Es war um 1.30 Uhr morgens, als die 22jährige Frau, von der man nur den Nachnamen Zhong kennt, von der Arbeit nach Hause ging. Plötzlich brach sie zusammen. Sechs Stunden später starb sie im Krankenhaus. Und es dauerte nur wenige weitere Stunden, bis der Fall China-weit in den sozialen Medien diskutiert wurde. Per Ferndiagnose wurde dort diagnostiziert: typischer Fall von Überarbeitung. Man habe es ja immer gewusst: Gerade bei den Technologieunternehmen werden die gesetzlichen Regelungen der Arbeitszeit nicht eingehalten und die Mitarbeiter ausgebeutet. Frau Zhang arbeitete bei einem Tochter-Unternehmen von Pinduoduo, dem Shooting Star im E-Commerce-Business.
In diesen Unternehmen – von Alibaba über JD.com bis eben Pinduoduo – wird seit 2019 von einer ominösen Zahlenkombination geredet: 996. Diese bedeutet nichts anderes als von 9 bis 21 Uhr zu arbeiten, und das an sechs Tagen die Woche. Das macht zusammen 72 Stunden die Woche. Gesetzlich erlaubt sind aber – siehe Artikel 36 im Arbeitsrecht – im Schnitt nicht mehr als 44 Stunden pro Woche.
Wer geglaubt hat, 996 sei schon eine unmenschliche Forderung, der wurde vor kurzem eines Besseren bzw. Schlechteren belehrt. Ein Manager – der CEO der Restaurantkette Xibei – brachte eine weitere, brutalere Zahlenkombination ins Spiel: 715. 15 Stunden am Tage arbeiten, 7 Tage die Woche.
Doch angesichts dieser immer skurrileren Zahlenspiele formiert sich eine Gegenbewegung, vor allem in der Generation Z (den nach 1990 Geborenen). Sie nennen es „touching fish“, auf Chinesisch: „mo yu“. Dies basiert auf dem chinesischen Sprichwort: „muddy waters make it easy to catch fish“. Sie pochen nicht auf ihre Rechte, ihr Widerstand ist subtiler und subversiver. Zum Beispiel mittelmäßige Arbeit abliefern, während der Arbeit auf dem Handy spielen oder längere Toilettenbesuche.
Die stillen Örtchen entwickeln sich immer mehr zum Schauplatz des innerbetrieblichen Arbeitskampfes.

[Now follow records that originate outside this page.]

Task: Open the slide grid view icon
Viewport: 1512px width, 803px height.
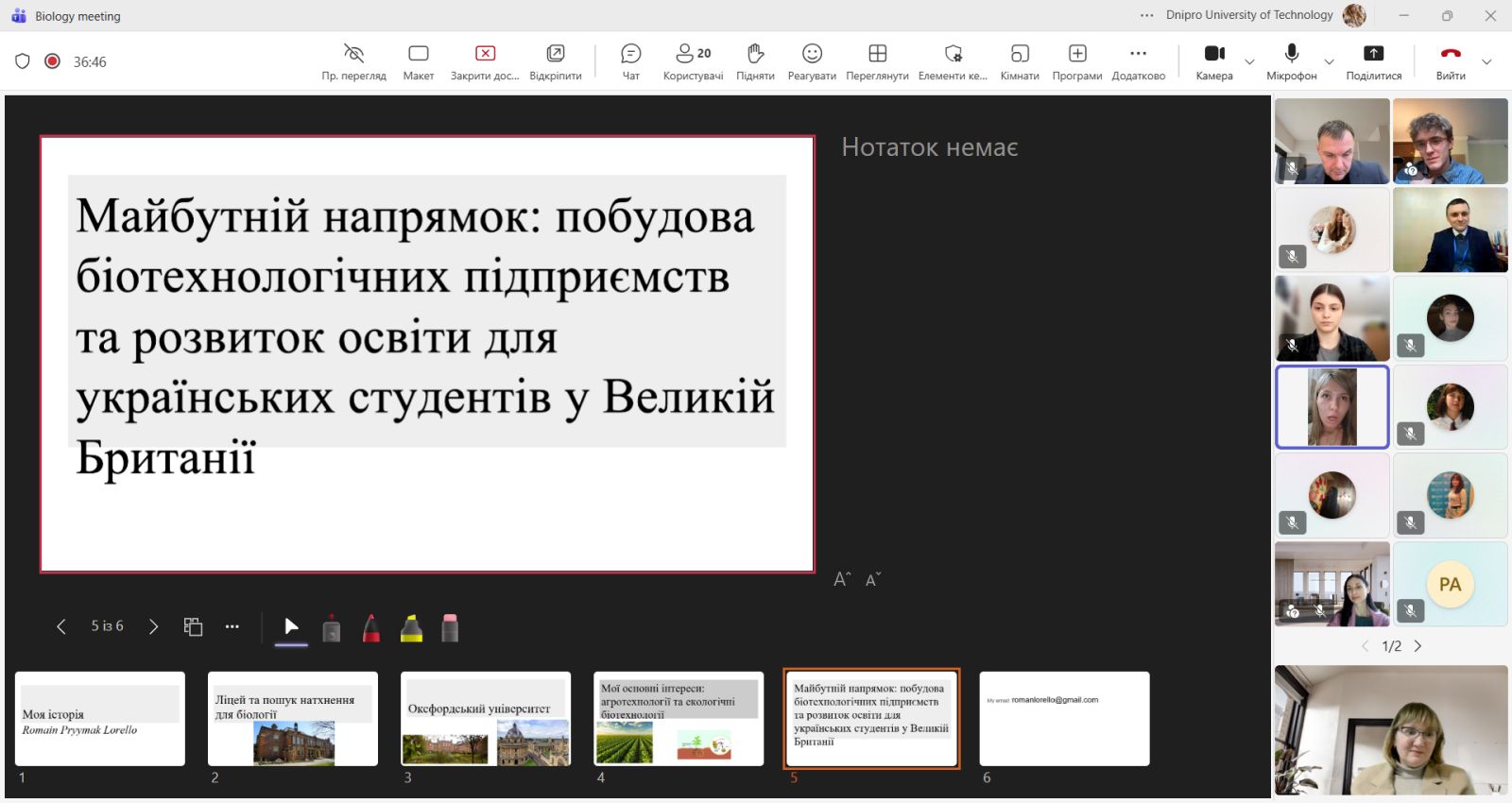Action: [x=193, y=627]
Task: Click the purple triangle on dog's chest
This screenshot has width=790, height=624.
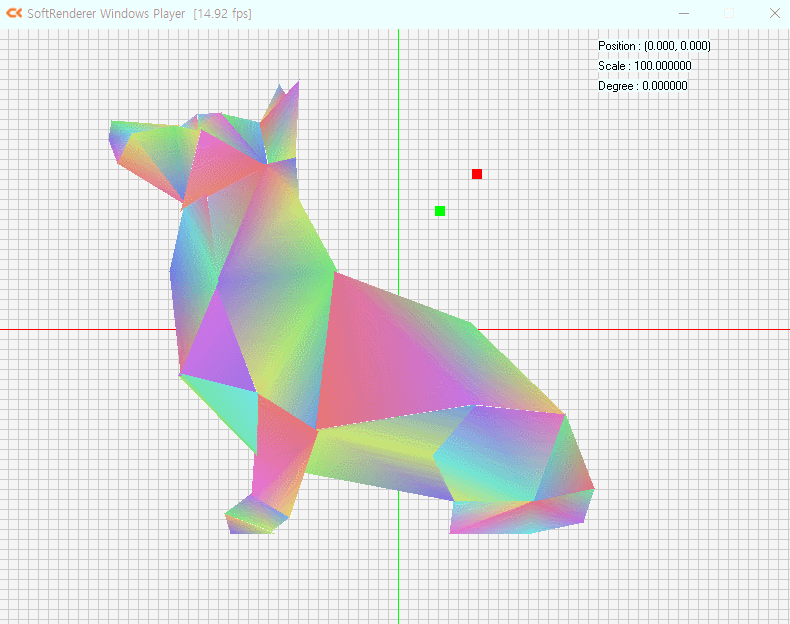Action: [213, 352]
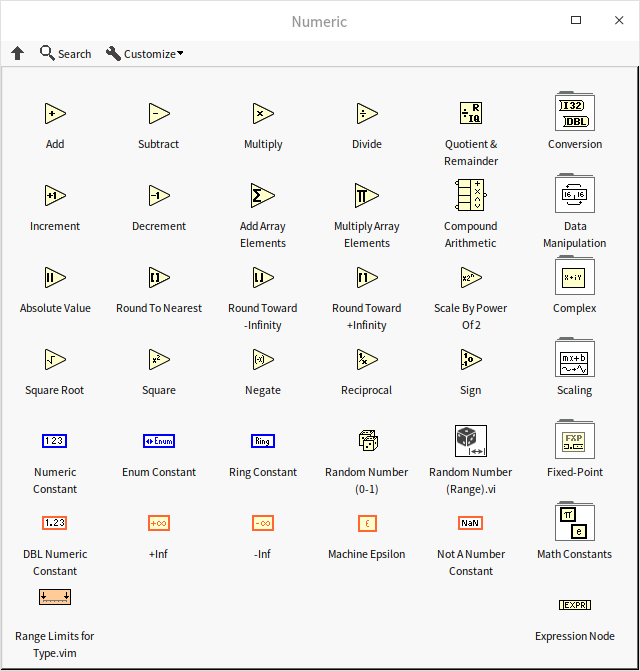Expand the Math Constants subpalette

(575, 523)
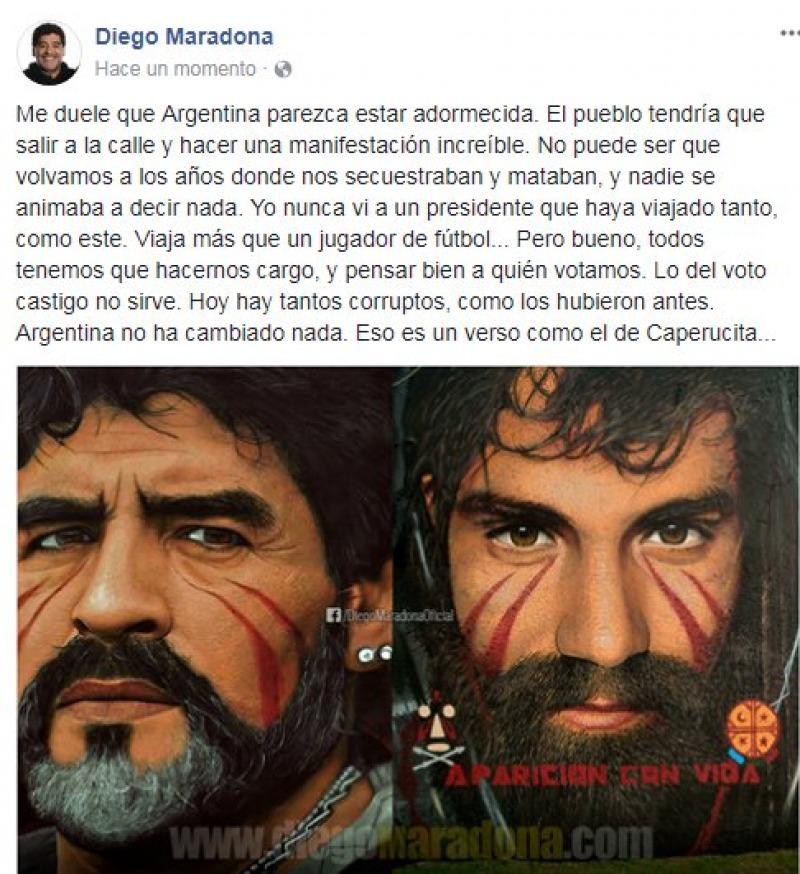Click the Facebook logo in the image watermark
Image resolution: width=800 pixels, height=874 pixels.
point(334,615)
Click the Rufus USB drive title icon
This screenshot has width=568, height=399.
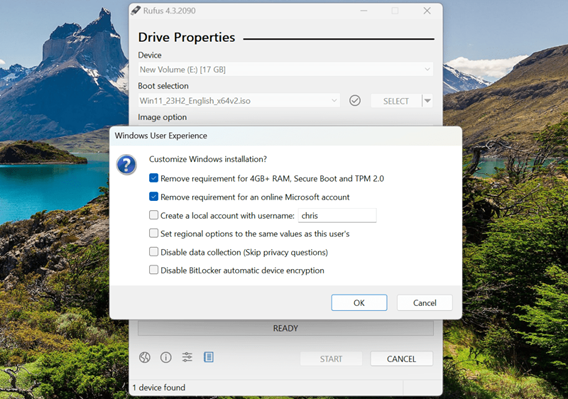click(135, 11)
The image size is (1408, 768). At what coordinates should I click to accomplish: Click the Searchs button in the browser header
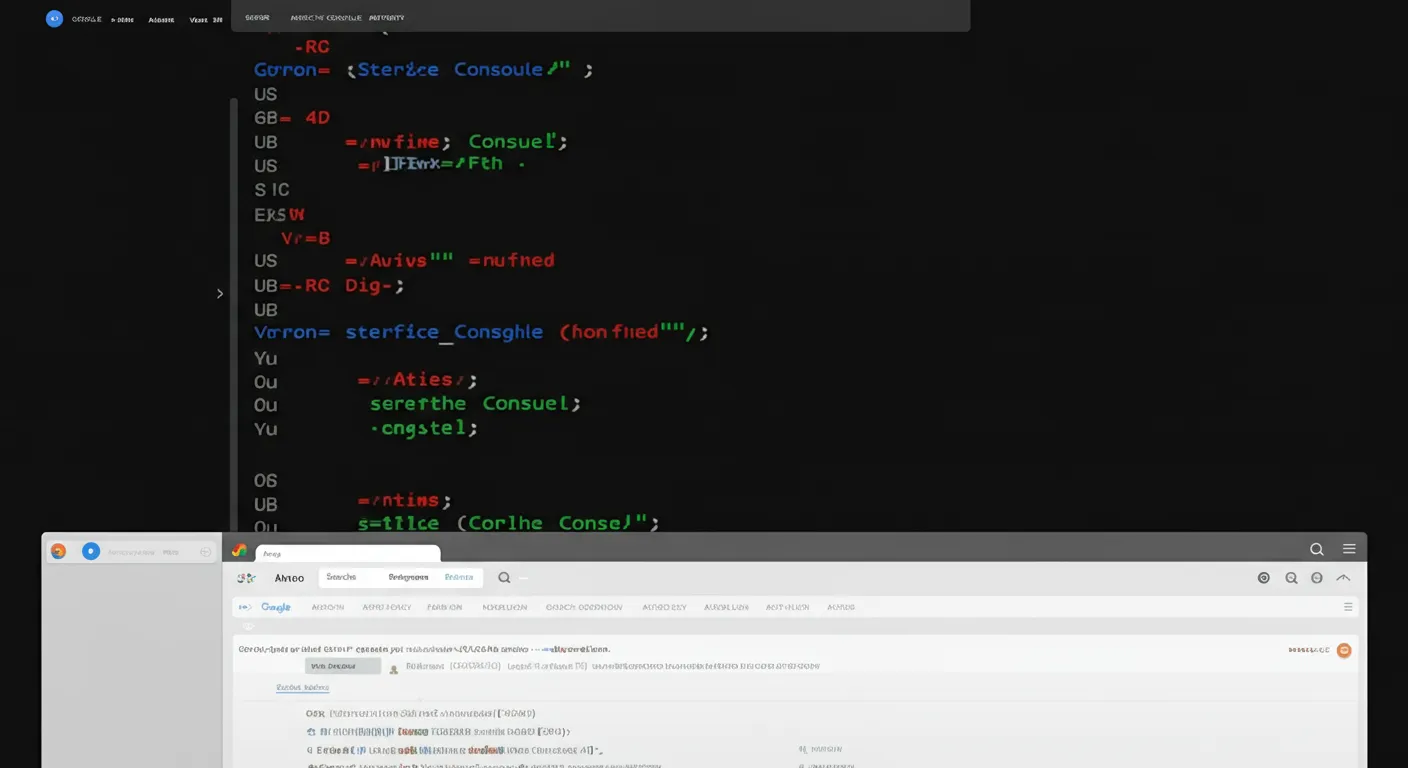click(x=342, y=576)
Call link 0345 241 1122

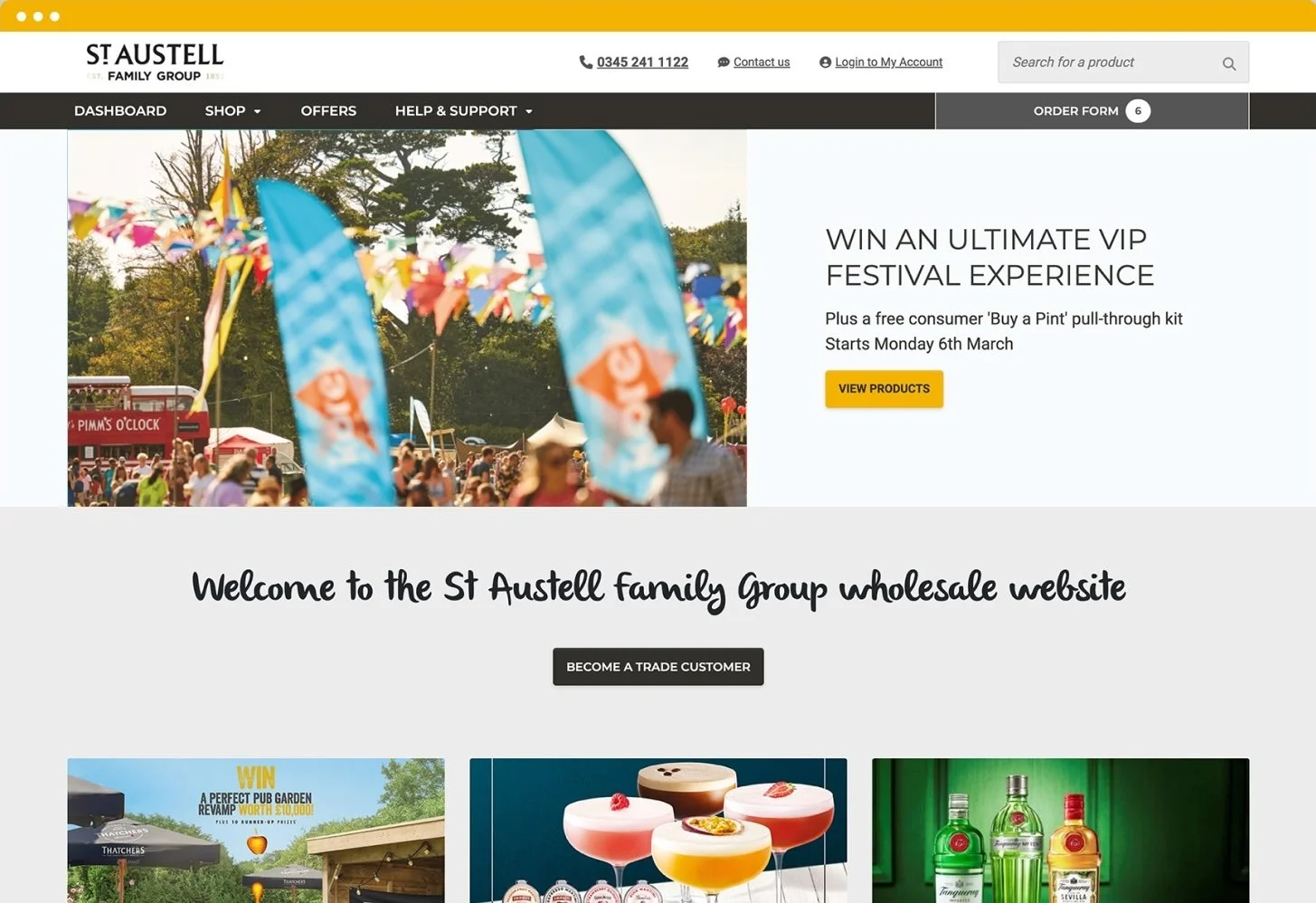[x=642, y=62]
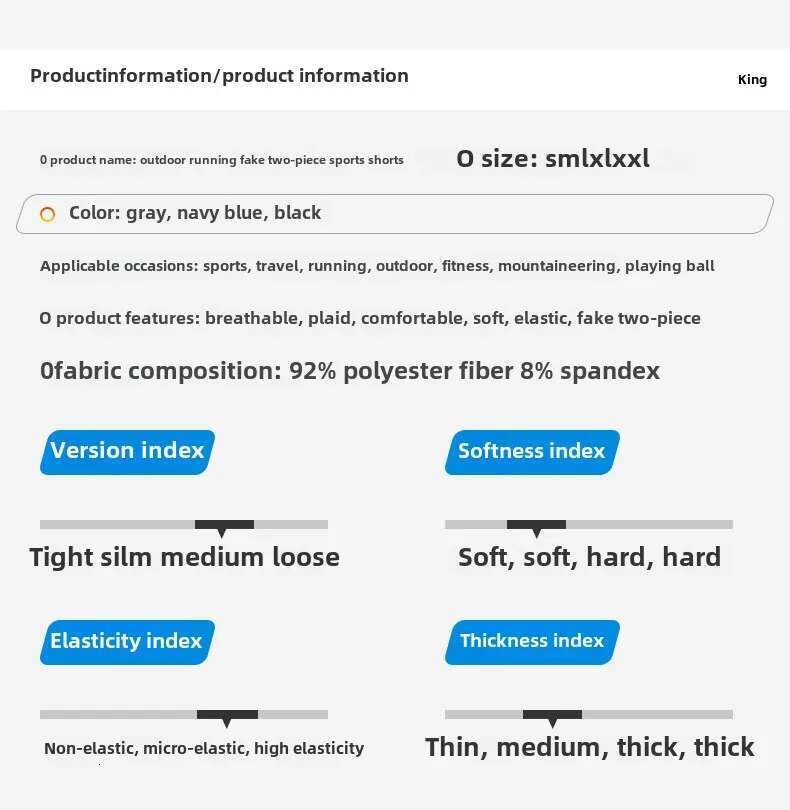Screen dimensions: 790x810
Task: Click the orange circle beside Color
Action: [x=48, y=214]
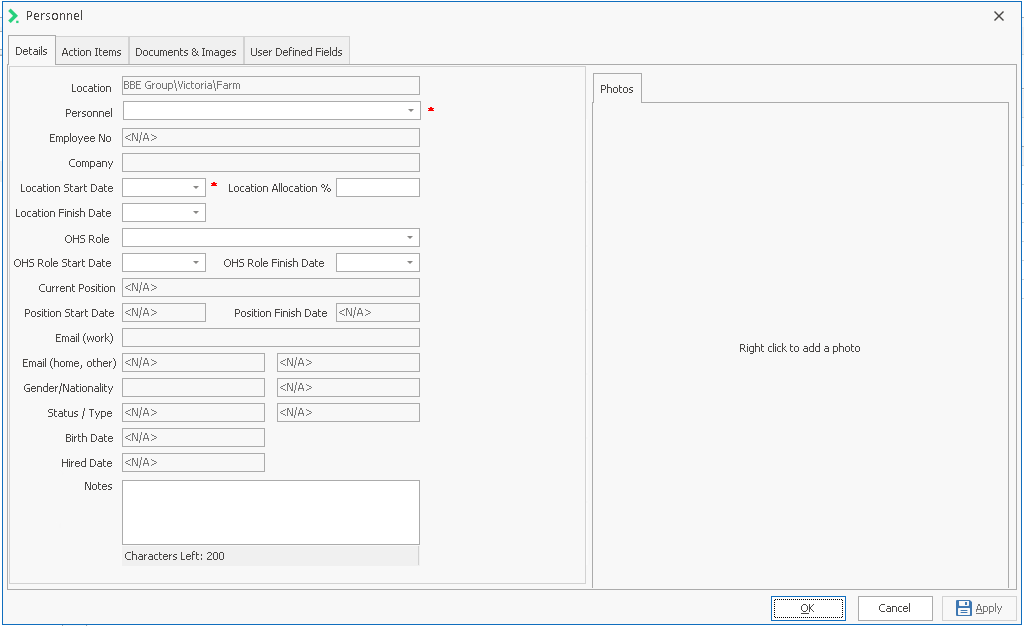This screenshot has width=1024, height=626.
Task: Open the Documents & Images tab
Action: click(188, 51)
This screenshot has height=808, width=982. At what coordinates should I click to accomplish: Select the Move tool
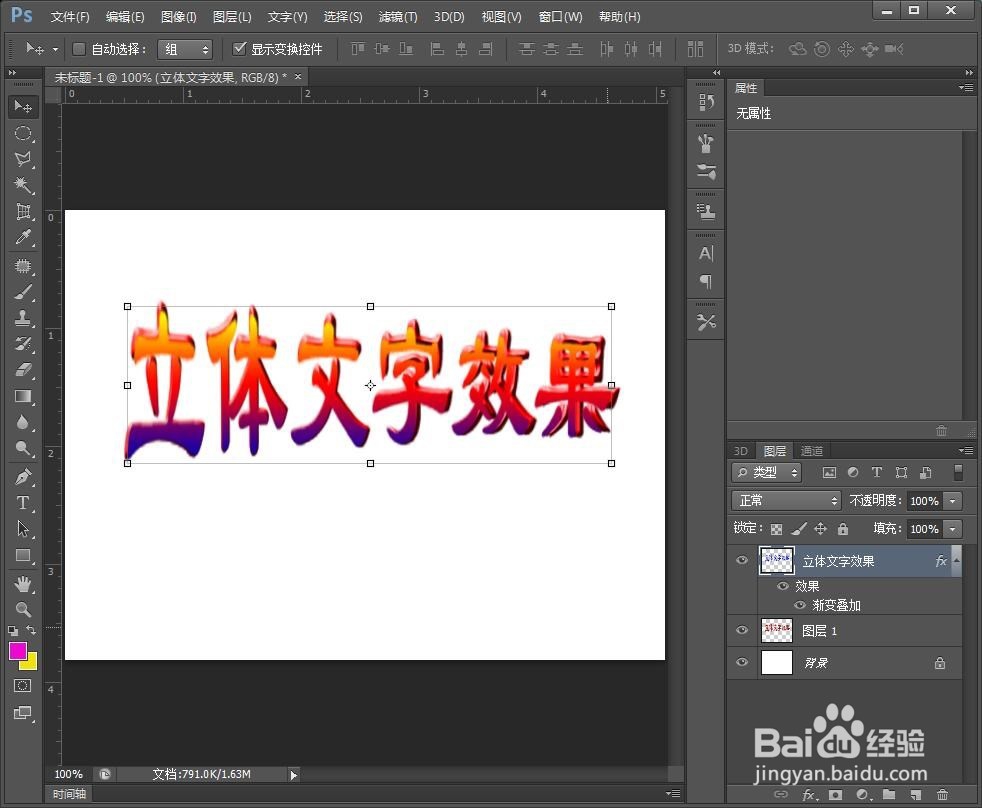pyautogui.click(x=23, y=107)
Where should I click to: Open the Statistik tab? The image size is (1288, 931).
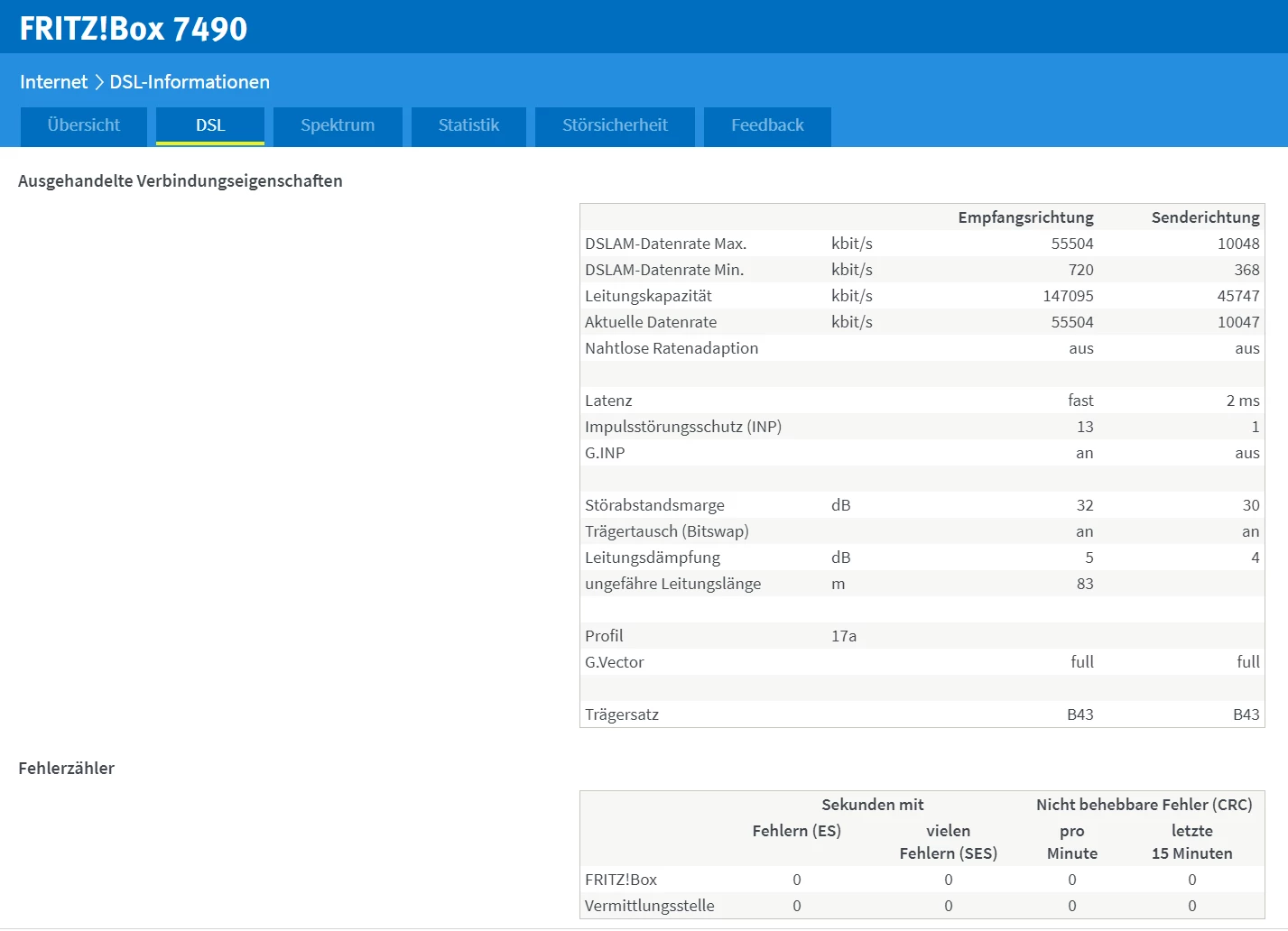[x=468, y=125]
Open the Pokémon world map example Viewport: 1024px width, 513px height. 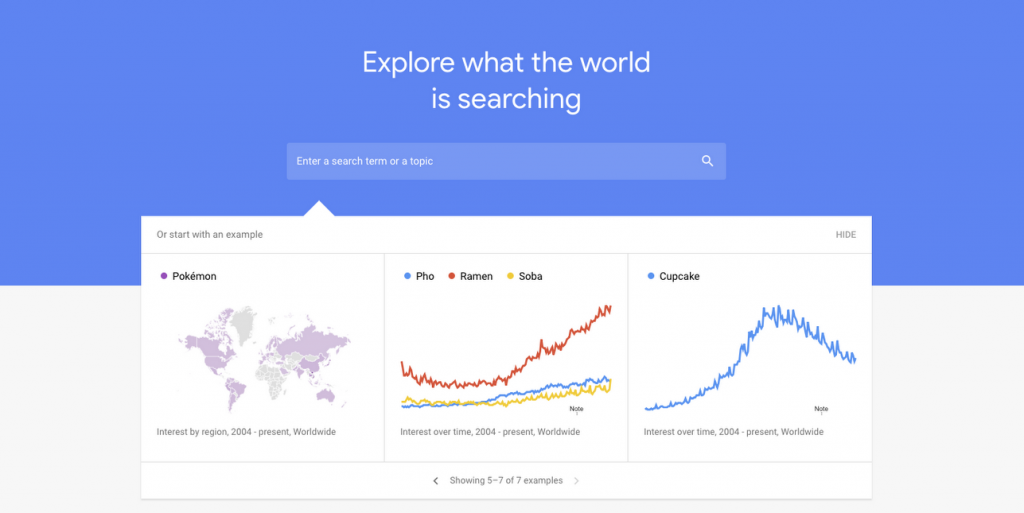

Bei Anpu Electric in Dongguan bestraft das Management diejenigen, die zweimal während des Acht-Stunden-Arbeitstages auf die Toilette gehen. Der Streamingdienst Kuaishou installierte Timer auf den Toiletten, um den „Stuhlgang“ zeitlich zu begrenzen. Der Internetkonzern NetEase blockiert den Internetzugang auf den Toiletten. Und JD.com war am radikalsten: Der E-Commerce-Händler reduzierte einfach die Zahl der stillen Örtchen.